• Directive 1: Reproduce the passage on central tendency between "Definition: Central tendency" and "the data set.", inclusive, switching every occurrence of "data set" to "sample".
• Directive 2: Proceed with the explanation of central tendency from the point at which it stops.

• Quoted passage:
#####
Central tendency, a key concept within the realm of statistics, aids in understanding the central or typical value in a dataset. This concept relies on three primary measures – mean, mode, and median, which serve as tools for summarizing and analyzing data. These measures form the backbone of many statistical analyses, providing insight into the distribution of data points. In our subsequent discussions, we will delve into how these three vital measures of central tendency are employed to synthesize the results of a study.
Definition: Central tendency
Measures of central tendency is a summary measure that describes a data set with a single value that represents the middle of the distribution. Here are the three most common measures of central tendency:
- Mean – This represents the average of the data set.
- Median – This represents the middle value.
- Mode – This is the most commonly occurring value in a data set.
When performing descriptive statistics, it is also crucial to understand measures of variability. You can also summarize the data set by describing its distribution.
Central tendency: Distributions
In statistics, a data set is defined as a distribution of n number of values or scores.
#####
• Provided data:

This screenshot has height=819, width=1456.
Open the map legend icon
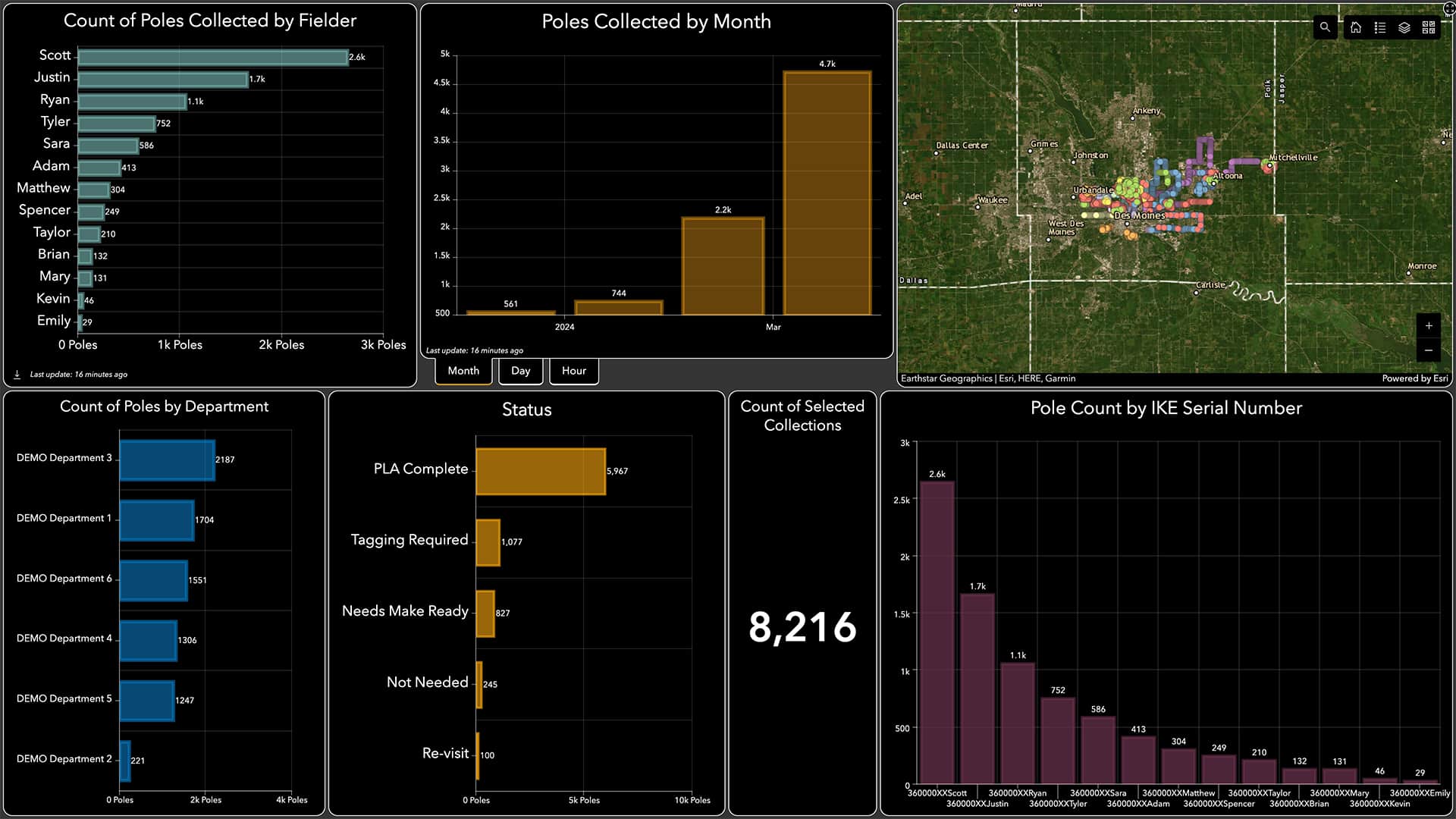click(1381, 27)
#####
• Written reply 1:
Definition: Central tendency
Measures of central tendency is a summary measure that describes a sample with a single value that represents the middle of the distribution. Here are the three most common measures of central tendency:
- Mean – This represents the average of the sample.

• Written reply 2:
Normal distribution
In a normal distribution, the data is distributed symmetrically. In this case, the values of the mean, median, and mode would be the same. Here is an example of a normally distributed data set:
Shoe size | Frequency |
4 | 1 |
5 | 4 |
6 | 8 |
7 | 4 |
8 | 1 |
Skewed distributions
In a skewed distribution, more values will fall on one side of the center than on the other. In such cases, the mean will be greater than the median, and the median will be greater than the mode.
In a negatively skewed distribution, the mode would be greater than the median, and the mean will be less than both of these values.
Central tendency – Mode
The mode is the value that appears most frequently in a distribution. To get the mode, you have to arrange the values in ascending or descending order, and then you can find the middle value. Depending on the nature of the data set, you may get one mode, multiple modes, or no mode at all. In a frequency table, the mode would be the variable with the highest frequency. If you choose to use a bar graph, you simply need to check the highest bar, as it represents the mode. Let’s consider this example:
Shoe size | Frequency |
4 | 1 |
5 | 4 |
6 | 8 |
7 | 4 |
8 | 1 |
In this case, the mode is 6 because most people reported this as their shoe size.
When to use the mode
Mode is commonly used with nominal data since this form of data is classified into mutually-exclusive categories. When dealing with ratio data, it is not necessary to use the mode since you will be dealing with many variables. Here is an example of ratio data:
Height | Frequency |
154 | 1 |
156 | 1 |
158 | 1 |
161.2 | 1 |
164 | 1 |
Central tendency – Median
The median refers to the middle value in a data set, and you can find this value by arranging the data in ascending or descending order.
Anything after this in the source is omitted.